Would you write out all of the entries below, exactly as they stand?

[Start of section]

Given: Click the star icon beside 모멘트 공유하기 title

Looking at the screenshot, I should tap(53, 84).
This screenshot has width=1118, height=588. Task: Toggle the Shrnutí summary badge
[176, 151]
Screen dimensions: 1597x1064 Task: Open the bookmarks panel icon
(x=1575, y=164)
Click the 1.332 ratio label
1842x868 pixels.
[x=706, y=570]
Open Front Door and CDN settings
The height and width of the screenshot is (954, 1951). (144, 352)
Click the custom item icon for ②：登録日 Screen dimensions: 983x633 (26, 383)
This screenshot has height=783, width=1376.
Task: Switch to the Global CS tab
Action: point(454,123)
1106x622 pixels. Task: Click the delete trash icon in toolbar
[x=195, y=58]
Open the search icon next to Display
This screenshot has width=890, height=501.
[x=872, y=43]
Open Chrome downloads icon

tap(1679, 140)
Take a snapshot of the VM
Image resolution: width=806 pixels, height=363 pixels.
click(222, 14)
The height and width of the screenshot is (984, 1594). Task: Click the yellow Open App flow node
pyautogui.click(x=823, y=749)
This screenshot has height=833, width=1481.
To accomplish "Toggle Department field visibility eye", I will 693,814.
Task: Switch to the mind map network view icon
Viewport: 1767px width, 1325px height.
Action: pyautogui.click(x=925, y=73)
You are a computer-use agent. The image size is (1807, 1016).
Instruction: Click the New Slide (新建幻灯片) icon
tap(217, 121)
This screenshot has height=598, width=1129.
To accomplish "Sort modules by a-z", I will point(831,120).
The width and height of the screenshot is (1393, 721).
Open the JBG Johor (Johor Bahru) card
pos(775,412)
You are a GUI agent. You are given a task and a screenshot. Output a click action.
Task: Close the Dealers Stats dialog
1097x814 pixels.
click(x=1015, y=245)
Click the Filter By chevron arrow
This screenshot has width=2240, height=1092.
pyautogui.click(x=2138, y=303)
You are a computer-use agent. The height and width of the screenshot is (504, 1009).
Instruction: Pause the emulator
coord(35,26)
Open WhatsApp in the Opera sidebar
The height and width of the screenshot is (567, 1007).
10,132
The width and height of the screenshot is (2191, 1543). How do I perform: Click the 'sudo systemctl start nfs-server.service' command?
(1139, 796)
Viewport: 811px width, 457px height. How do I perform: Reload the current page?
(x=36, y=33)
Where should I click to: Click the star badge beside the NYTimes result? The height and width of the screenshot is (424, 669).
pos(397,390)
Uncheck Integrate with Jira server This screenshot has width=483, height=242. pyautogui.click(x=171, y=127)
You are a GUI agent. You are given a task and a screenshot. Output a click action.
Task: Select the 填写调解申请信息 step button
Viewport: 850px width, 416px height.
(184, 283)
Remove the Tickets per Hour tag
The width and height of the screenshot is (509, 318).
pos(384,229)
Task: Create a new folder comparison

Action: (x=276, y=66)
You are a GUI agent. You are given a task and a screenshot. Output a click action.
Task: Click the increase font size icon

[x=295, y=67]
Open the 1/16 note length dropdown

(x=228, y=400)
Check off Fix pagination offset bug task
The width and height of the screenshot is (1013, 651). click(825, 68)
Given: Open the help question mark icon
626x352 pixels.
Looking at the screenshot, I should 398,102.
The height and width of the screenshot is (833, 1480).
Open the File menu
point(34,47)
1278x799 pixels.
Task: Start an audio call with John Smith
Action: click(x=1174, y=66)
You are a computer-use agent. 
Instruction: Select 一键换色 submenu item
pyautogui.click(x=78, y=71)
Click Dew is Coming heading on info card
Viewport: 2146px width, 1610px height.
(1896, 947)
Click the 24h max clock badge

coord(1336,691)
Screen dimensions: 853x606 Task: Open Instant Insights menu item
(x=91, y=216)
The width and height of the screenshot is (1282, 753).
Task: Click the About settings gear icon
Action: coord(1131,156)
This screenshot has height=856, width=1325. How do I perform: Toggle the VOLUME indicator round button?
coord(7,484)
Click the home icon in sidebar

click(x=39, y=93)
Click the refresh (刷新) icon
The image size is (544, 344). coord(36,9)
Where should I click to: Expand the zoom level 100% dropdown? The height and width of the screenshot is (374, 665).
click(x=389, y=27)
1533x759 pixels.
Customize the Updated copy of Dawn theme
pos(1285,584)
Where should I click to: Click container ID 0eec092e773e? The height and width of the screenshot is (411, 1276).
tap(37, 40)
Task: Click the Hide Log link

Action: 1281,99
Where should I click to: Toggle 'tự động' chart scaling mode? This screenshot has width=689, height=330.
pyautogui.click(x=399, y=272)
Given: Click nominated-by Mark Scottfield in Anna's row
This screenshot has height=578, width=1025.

[End of section]

[Result below]
Given: Click the star icon beside 모멘트 공유하기 title

Looking at the screenshot, I should tap(53, 84).
This screenshot has width=1118, height=588. Task: Toggle the Shrnutí summary badge
[176, 151]
Screen dimensions: 1597x1064 Task: Open the bookmarks panel icon
(x=1575, y=164)
Click the 1.332 ratio label
1842x868 pixels.
[x=706, y=570]
Open Front Door and CDN settings
The height and width of the screenshot is (954, 1951). (144, 352)
Click the custom item icon for ②：登録日 Screen dimensions: 983x633 (26, 383)
This screenshot has height=783, width=1376.
Task: Switch to the Global CS tab
Action: point(454,123)
1106x622 pixels. Task: Click the delete trash icon in toolbar
[x=195, y=58]
Open the search icon next to Display
This screenshot has width=890, height=501.
[x=872, y=43]
Open Chrome downloads icon

tap(1679, 140)
Take a snapshot of the VM
Image resolution: width=806 pixels, height=363 pixels.
click(222, 14)
The height and width of the screenshot is (984, 1594). Task: Click the yellow Open App flow node
pyautogui.click(x=823, y=749)
This screenshot has height=833, width=1481.
To accomplish "Toggle Department field visibility eye", I will 693,814.
Task: Switch to the mind map network view icon
Viewport: 1767px width, 1325px height.
Action: pyautogui.click(x=925, y=73)
You are a computer-use agent. The image size is (1807, 1016).
Instruction: Click the New Slide (新建幻灯片) icon
tap(217, 121)
This screenshot has height=598, width=1129.
To accomplish "Sort modules by a-z", I will point(831,120).
The width and height of the screenshot is (1393, 721).
Open the JBG Johor (Johor Bahru) card
pos(775,412)
You are a GUI agent. You are given a task and a screenshot. Output a click action.
Task: Close the Dealers Stats dialog
1097x814 pixels.
click(x=1015, y=245)
Click the Filter By chevron arrow
This screenshot has width=2240, height=1092.
pyautogui.click(x=2138, y=303)
You are a computer-use agent. The height and width of the screenshot is (504, 1009).
Instruction: Pause the emulator
coord(35,26)
Open WhatsApp in the Opera sidebar
The height and width of the screenshot is (567, 1007).
10,132
The width and height of the screenshot is (2191, 1543). How do I perform: Click the 'sudo systemctl start nfs-server.service' command?
(1139, 796)
Viewport: 811px width, 457px height. How do I perform: Reload the current page?
(x=36, y=33)
Where should I click to: Click the star badge beside the NYTimes result? The height and width of the screenshot is (424, 669).
pos(397,390)
Uncheck Integrate with Jira server This screenshot has width=483, height=242. pyautogui.click(x=171, y=127)
You are a GUI agent. You are given a task and a screenshot. Output a click action.
Task: Select the 填写调解申请信息 step button
Viewport: 850px width, 416px height.
(184, 283)
Remove the Tickets per Hour tag
The width and height of the screenshot is (509, 318).
pos(384,229)
Task: Create a new folder comparison

Action: (x=276, y=66)
You are a GUI agent. You are given a task and a screenshot. Output a click action.
Task: Click the increase font size icon

[x=295, y=67]
Open the 1/16 note length dropdown

(x=228, y=400)
Check off Fix pagination offset bug task
The width and height of the screenshot is (1013, 651). click(825, 68)
Given: Open the help question mark icon
626x352 pixels.
Looking at the screenshot, I should 398,102.
The height and width of the screenshot is (833, 1480).
Open the File menu
point(34,47)
1278x799 pixels.
Task: Start an audio call with John Smith
Action: click(x=1174, y=66)
You are a computer-use agent. 
Instruction: Select 一键换色 submenu item
pyautogui.click(x=78, y=71)
Click Dew is Coming heading on info card
Viewport: 2146px width, 1610px height.
(1896, 947)
Click the 24h max clock badge

coord(1336,691)
Screen dimensions: 853x606 Task: Open Instant Insights menu item
(x=91, y=216)
The width and height of the screenshot is (1282, 753).
Task: Click the About settings gear icon
Action: coord(1131,156)
This screenshot has height=856, width=1325. How do I perform: Toggle the VOLUME indicator round button?
coord(7,484)
Click the home icon in sidebar

click(x=39, y=93)
Click the refresh (刷新) icon
The image size is (544, 344). coord(36,9)
Where should I click to: Expand the zoom level 100% dropdown? The height and width of the screenshot is (374, 665).
click(x=389, y=27)
1533x759 pixels.
Customize the Updated copy of Dawn theme
pos(1285,584)
Where should I click to: Click container ID 0eec092e773e? The height and width of the screenshot is (411, 1276).
tap(37, 40)
Task: Click the Hide Log link

Action: 1281,99
Where should I click to: Toggle 'tự động' chart scaling mode? This screenshot has width=689, height=330.
pyautogui.click(x=399, y=272)
Given: Click nominated-by Mark Scottfield in Anna's row
This screenshot has height=578, width=1025.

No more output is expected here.